11.1    This Recovery Policy shall be administered by the Administrator, and any determinations made by the Administrator shall be final and binding on all affected individuals.
11.2    The Administrator is authorized to interpret and construe this Recovery Policy and to make all determinations necessary, appropriate, or advisable for the administration of this Recovery Policy and for NSA's compliance with the Listing Standards, Section 10D, Rule 10D-1 and any other applicable law, regulation, rule or interpretation promulgated or issued in connection with the Recovery Policy.
12.1    The Administrator or the Board may amend this Recovery Policy from time to time in its discretion and shall amend this Recovery Policy as it deems necessary. Notwithstanding anything in this Section to the contrary, no amendment or termination of this Recovery Policy shall be effective if such amendment or termination would (after taking into account any actions taken by NSA contemporaneously with such amendment or termination) cause NSA to violate any securities laws or Listing Standards.
13.1    This Recovery Policy shall be binding and enforceable against all Covered Employees and, to the extent required by applicable law or guidance from the SEC or the NYSE, their beneficiaries, heirs, executors, administrators or other legal representatives.

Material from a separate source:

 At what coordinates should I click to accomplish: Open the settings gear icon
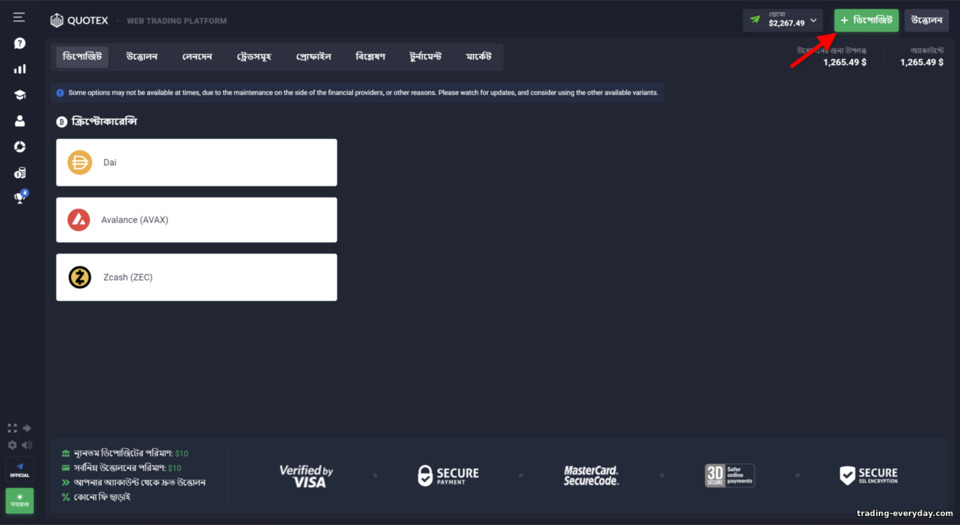12,445
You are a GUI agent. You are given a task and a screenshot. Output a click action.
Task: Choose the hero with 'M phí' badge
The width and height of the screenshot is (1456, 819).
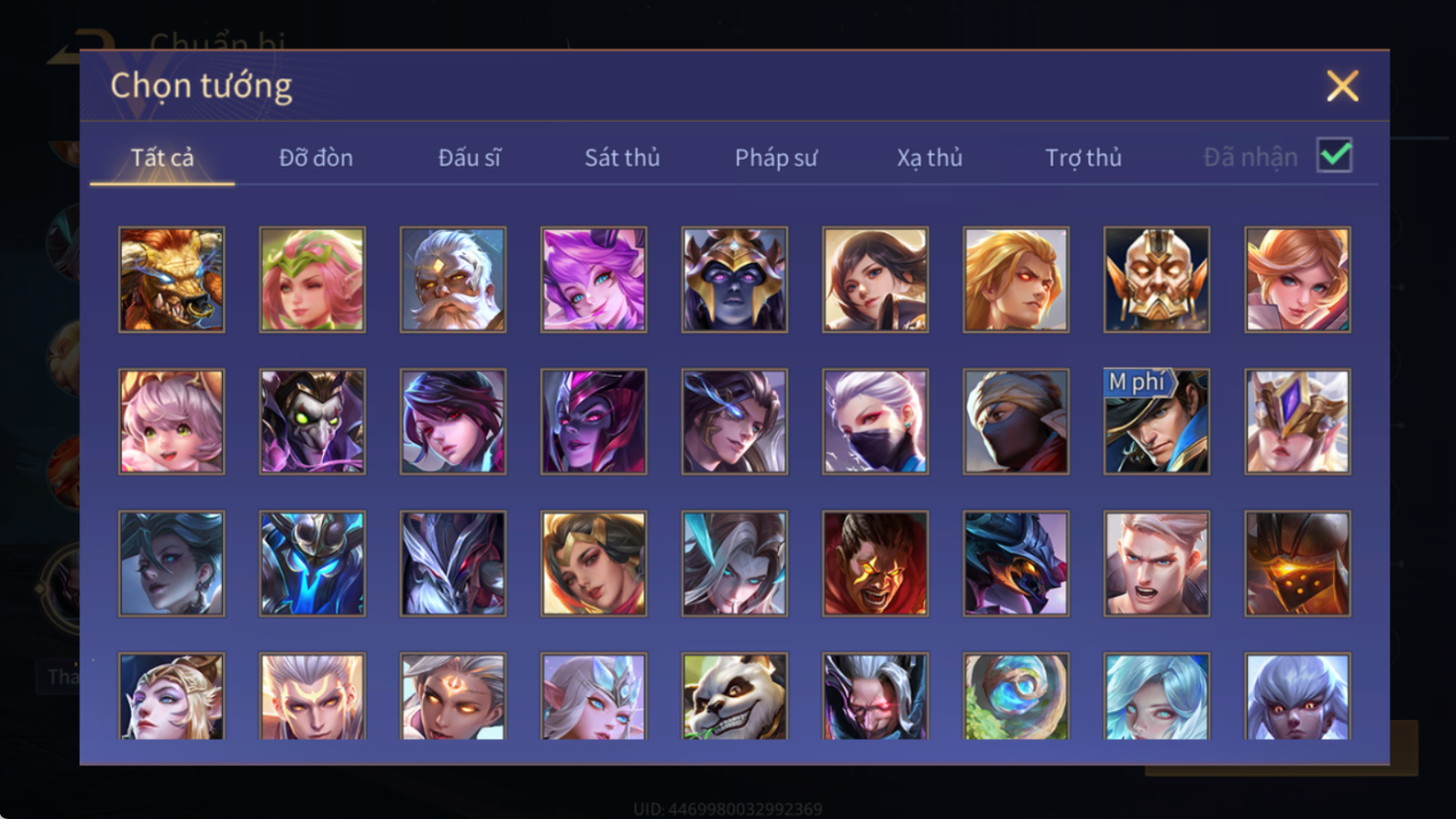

The Administrator intends that this Recovery Policy will be applied to the fullest extent required by applicable law. Any employment agreement, equity award agreement, compensatory plan or any other agreement or arrangement with a Covered Employee shall be deemed to include, as a condition to the grant of any benefit thereunder, an agreement by the Covered Employee to abide by the terms of this Recovery Policy. Any right of recovery under this Recovery Policy is in addition to, and not in lieu of, any other remedies or rights of recovery that may be available to NSA under applicable law, regulation or rule or pursuant to the terms of any policy of NSA or any provision in any employment agreement, equity award agreement, compensatory plan, agreement or other arrangement.